(Bloomberg) -- Morgan Stanley sees Monday’s dive in the Hong Kong stock market as an “opportunity” and recommends investors buy the dip, as China’s economy recovers, relations between Beijing and Washington stabilize, and correlation with the US market remains low.

“We continue to stay Overweight on Chinese equities and would take the current opportunity to recommend buy the dip, ” wrote Laura Wang, the Wall Street bank’s chief China equity strategist in a Jan. 30 note.

The Hang Seng Index declined more than 2.7% on Monday, erasing most of its gain of 2.9% in the two trading days last week following Hong Kong’s Lunar New Year holidays. The benchmark is still up 12% so far this year.

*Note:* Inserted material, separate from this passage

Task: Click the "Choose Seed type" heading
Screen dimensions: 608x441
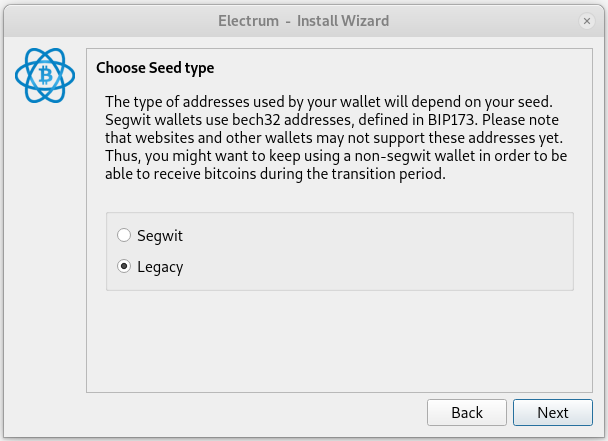Action: click(155, 68)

Key drivers of Monday’s correction included mixed holiday data, uncertainty surround a potential US investment ban on tech sectors in China, and profit taking ahead of the Federal Reserve’s rate decision due on Feb. 1, according to Morgan Stanley.

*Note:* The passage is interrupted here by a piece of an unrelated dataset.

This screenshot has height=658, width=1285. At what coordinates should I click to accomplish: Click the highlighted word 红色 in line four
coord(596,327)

The bank continues to see encouraging signs of policy makers in China prioritizing economic growth over other initiatives as demonstrated at the State Council and provincial level meetings in Beijing, Shanghai, Zhejiang, and Guangdong.

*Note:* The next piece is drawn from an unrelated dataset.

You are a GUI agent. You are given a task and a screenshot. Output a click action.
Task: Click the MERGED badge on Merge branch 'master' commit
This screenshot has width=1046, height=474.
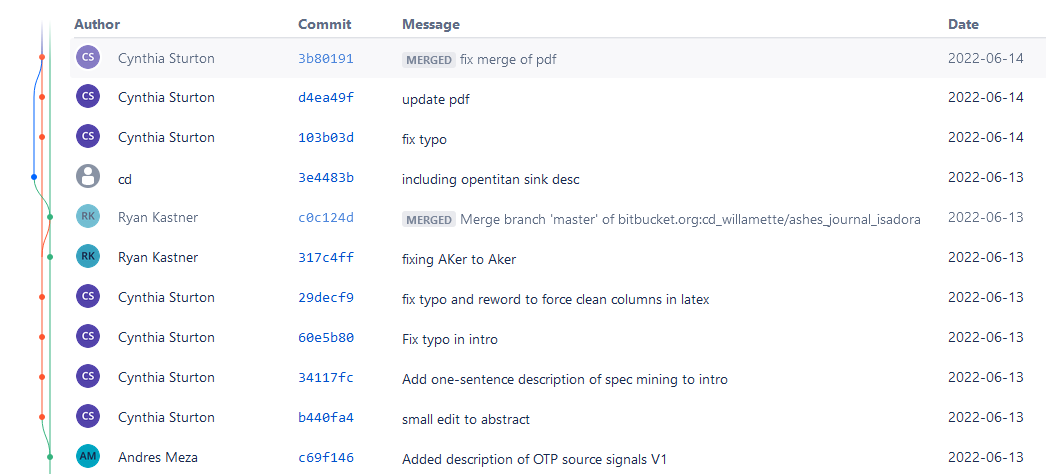pyautogui.click(x=429, y=219)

On the US-China relationship front, Wong cited an upcoming visit by Secretary of State Antony Blinken and the promotion of Qin Gang as the new Foreign Minister as signs of stabilization in their bilateral relationship. She also flagged the possibility of Chinese President Xi Jinping visiting the US during the planned APEC Summit in San Francisco later this year.

Morgan Stanley’s Hong Kong stocks outlook is in line with long-time market veteran Hao Hong, who predicted the city’s benchmark equity index may jump to the highest level since early 2021. 

In addition, Wang said the China equity market’s correlation with its US counterpart has dropped to near-historical lows. “China’s relatively independent post Covid recovery trajectory, independent fiscal and monetary policy tools, and generally improving business and operational environment should help ensure this performance decoupling continues for longer,” she said.